*Consignes de l'exercice*
1. Extrayez du fil de discussion sur le contrôle d'un iPad à distance le passage allant de « # Contrôler iPad » jusqu'à « appli pour cela. ».
2. Pour chaque affirmation, indiquez si le fil de discussion sur le contrôle d'un iPad à distance la confirme, par oui ou par non, en citant les mots décisifs du fil.
(a) La personne à l'origine du fil écoute sa musique avec Apple Music.
(b) La personne à l'origine du fil juge qu'une Apple Watch coûterait un peu cher pour cet usage.
(c) Tous les amplis utilisés par la personne à l'origine du fil sont équipés du Bluetooth.
3. Poursuivez le fil de discussion sur le contrôle d'un iPad à distance à la suite de sa dernière phrase.

# Contrôler iPad depuis Mac ou iphone



## 78paul (19 Août 2021)

Bonjour à tous,

Il m'arrive souvent de brancher un iPad sur une chaîne hifi pour écouter la musique (j'utilise Apple Music). Je voulais savoir s'il m'est possible de contrôler l'iPad à distance, musique et volume ou si vous connaissez une bonne appli pour cela.
Merci beaucoup d'avance !


----------



## rodrigue7800be (19 Août 2021)

bluetooth mieux


----------



## Vdbjc (19 Août 2021)

salut tu peux contrôler le son et les playlist avec une apple watch


----------



## 78paul (20 Août 2021)

Merci pour vos réponses !
Une Apple Watch ça ferait un peu cher simplement pour cette utilisation.
Pour le bluetooth, vous parlez de chaînes bluetooth ? Malheureusement, il m'arrive de brancher mes appareils sur de vieux ampli qui n'en sont pas équipés.

*Lignes fournies*
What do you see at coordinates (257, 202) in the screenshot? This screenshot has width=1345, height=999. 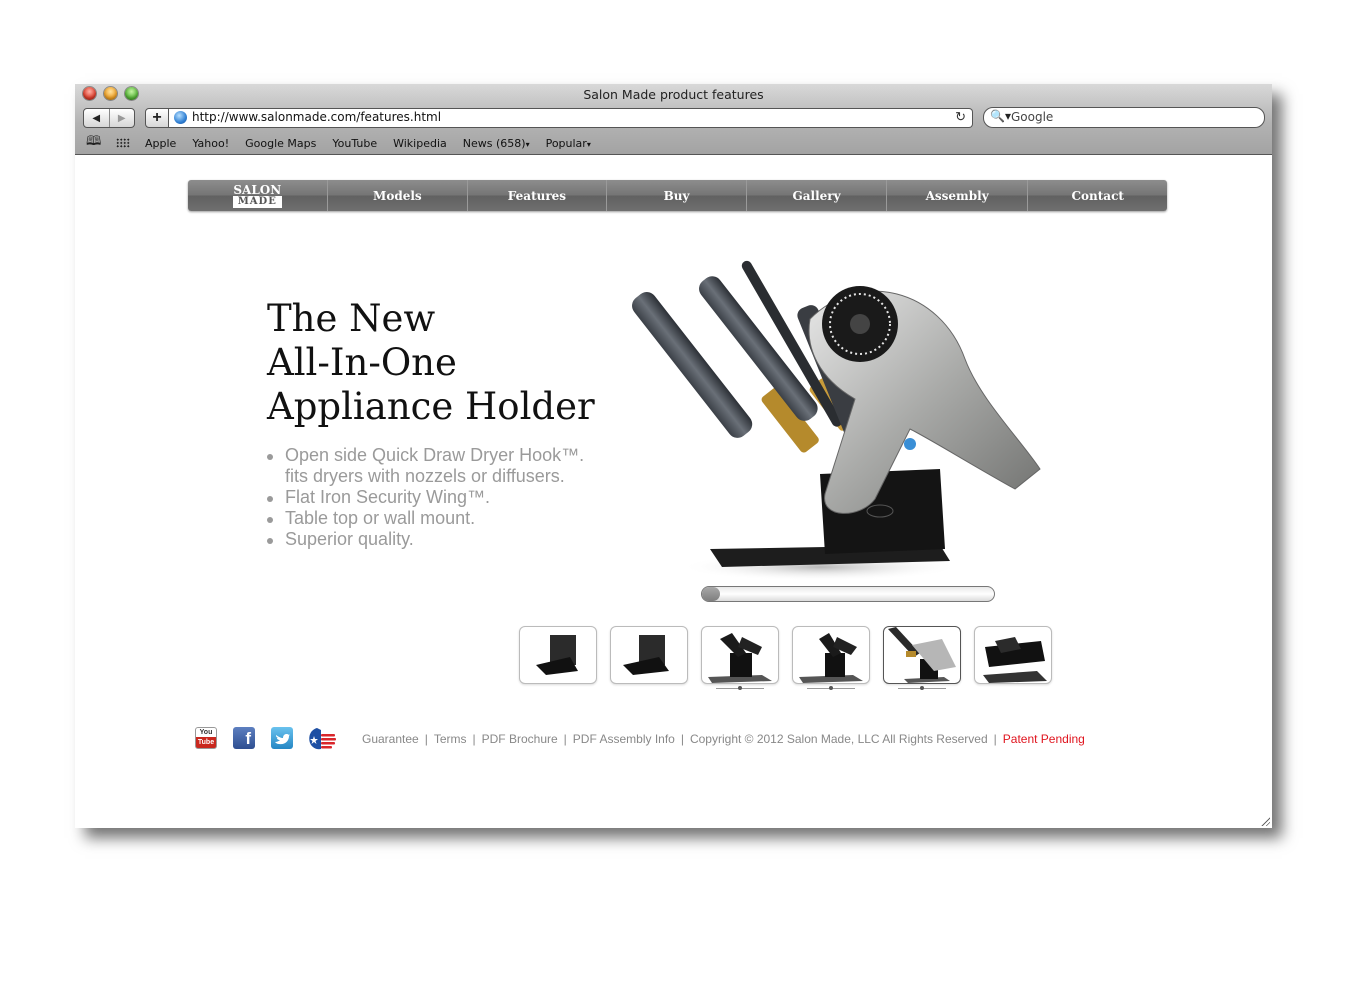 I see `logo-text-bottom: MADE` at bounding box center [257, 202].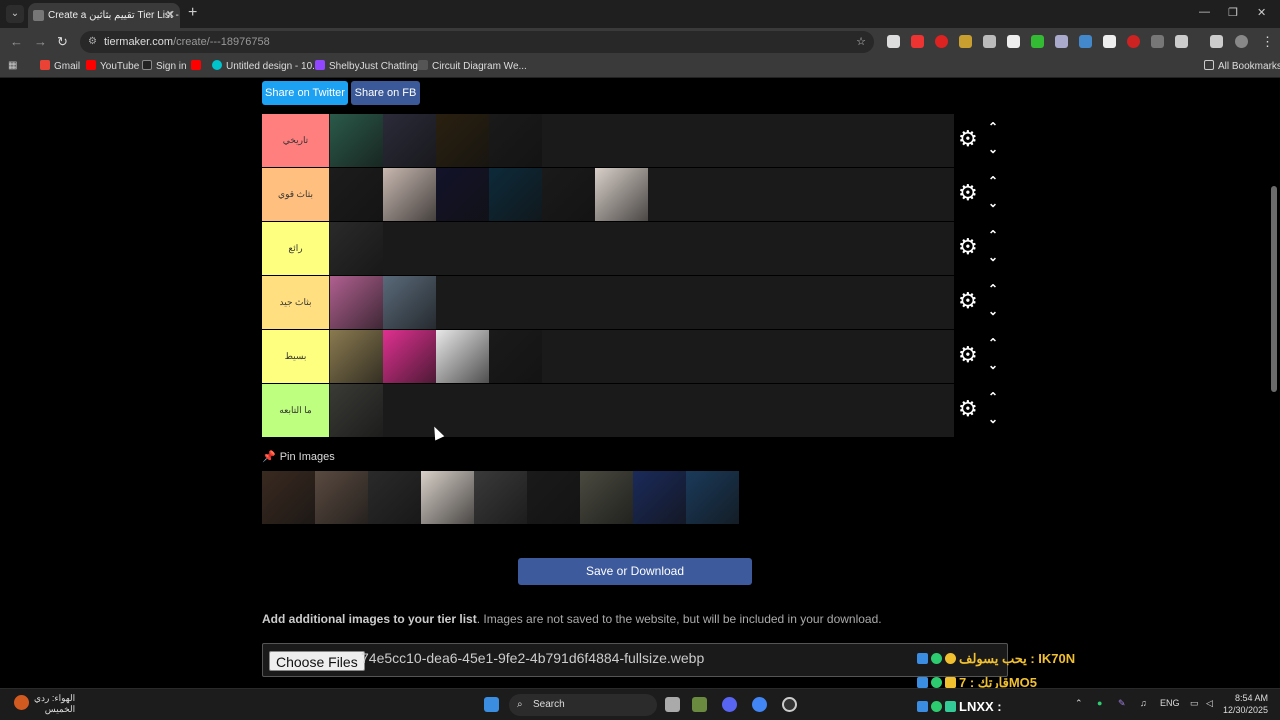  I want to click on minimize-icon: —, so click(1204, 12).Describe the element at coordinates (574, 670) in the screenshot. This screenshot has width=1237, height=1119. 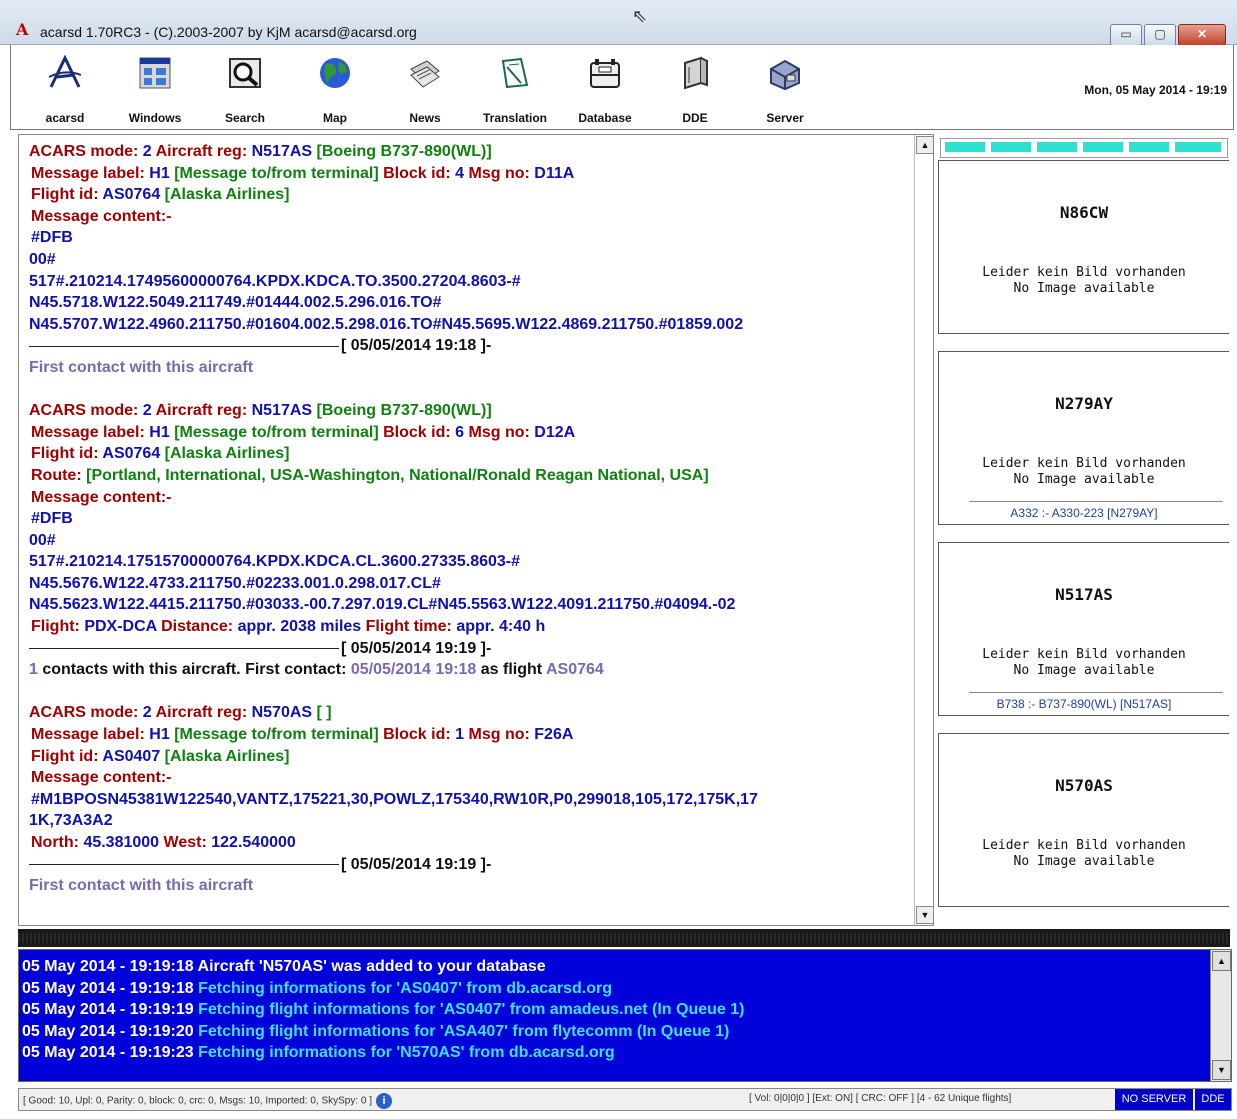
---
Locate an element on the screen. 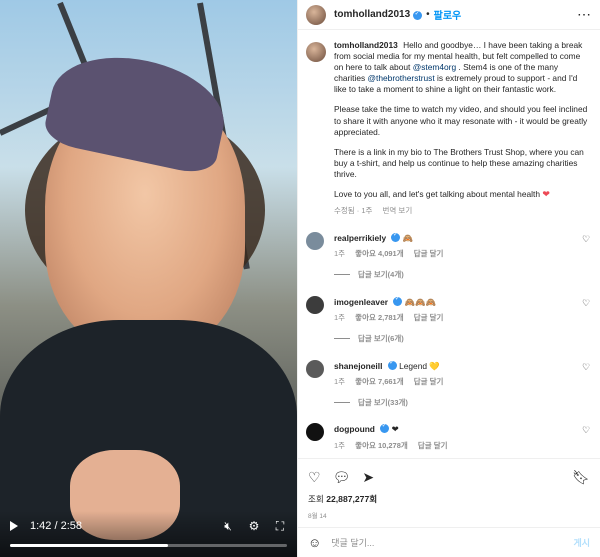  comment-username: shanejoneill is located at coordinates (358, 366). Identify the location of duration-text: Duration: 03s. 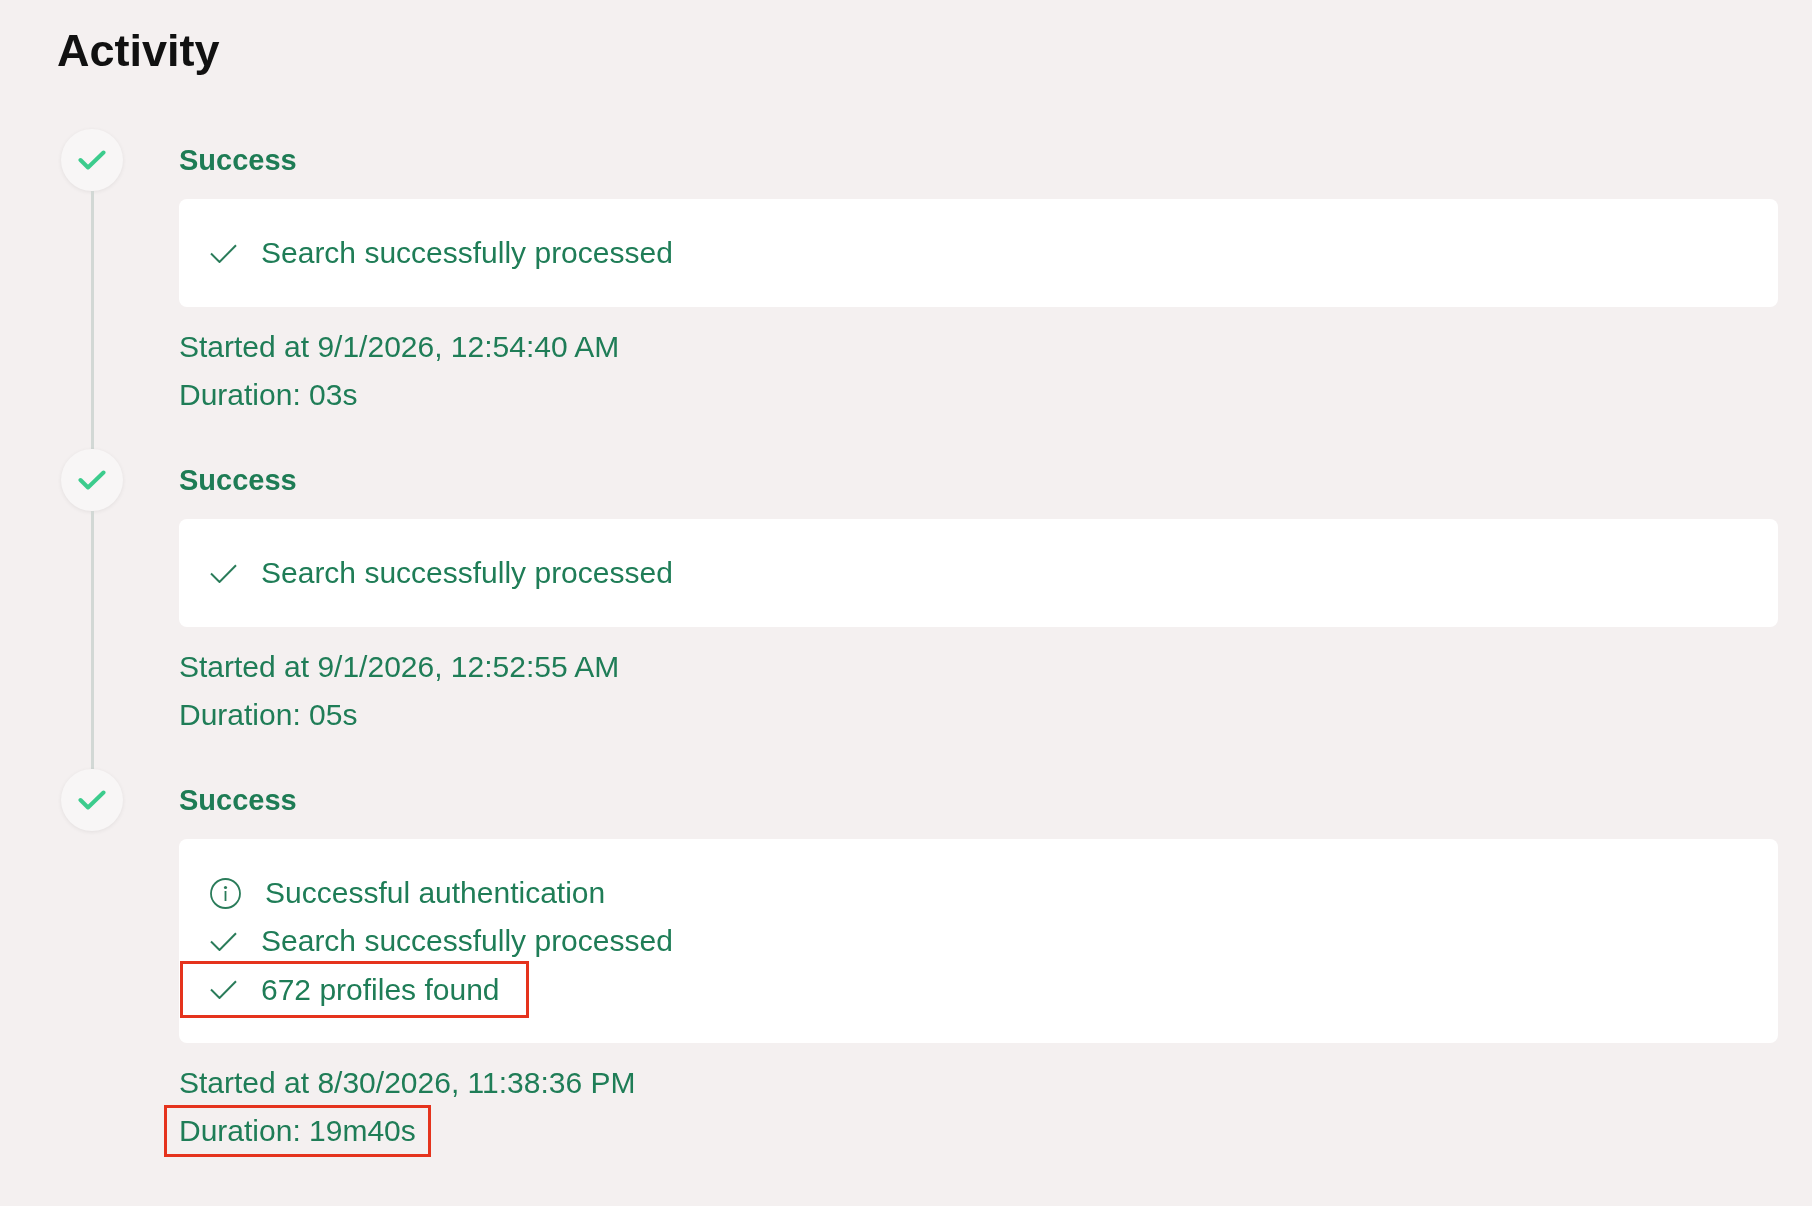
...
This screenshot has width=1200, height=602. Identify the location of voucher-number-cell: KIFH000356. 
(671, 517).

*Réponses aux consignes*
1.
# Contrôler iPad depuis Mac ou iphone



## 78paul (19 Août 2021)

Bonjour à tous,

Il m'arrive souvent de brancher un iPad sur une chaîne hifi pour écouter la musique (j'utilise Apple Music). Je voulais savoir s'il m'est possible de contrôler l'iPad à distance, musique et volume ou si vous connaissez une bonne appli pour cela.

2.
(a) Oui : « j'utilise Apple Music ».
(b) Oui : « Une Apple Watch ça ferait un peu cher simplement pour cette utilisation. »
(c) Non : « il m'arrive de brancher mes appareils sur de vieux ampli qui n'en sont pas équipés. »

3.
J'ai trouvé l'appli remote d'apple, ce qui me permet de contrôler Apple Music sur mon ordinateur depuis mon téléphone/iPad, mais pas l'inverse. C'est déjà pas mal, mais c'est curieux que dans un univers aussi intégré qu'Apple, cela ne soit pas possible.


----------



## iBaby (24 Août 2021)

Bonjour. Tu cherches une app pour iPhone, qui contrôle l’iPad ? Pourquoi pas directement contrôler avec l’iPad ? Ou diffuser la musique depuis l’iPhone ?


----------



## iBaby (24 Août 2021)

78paul a dit:


> Je voulais savoir s'il m'est possible de contrôler l'iPad à distance


À quelle distance ?
Si c’est depuis un autre réseau, il y a TeamViewer qui, peut-être, te permettrait de contrôler  l’iPad à condition de le laisser écran allumé et branché tout le temps, mais il risque de ne pas aimer.


----------



## 78paul (25 Août 2021)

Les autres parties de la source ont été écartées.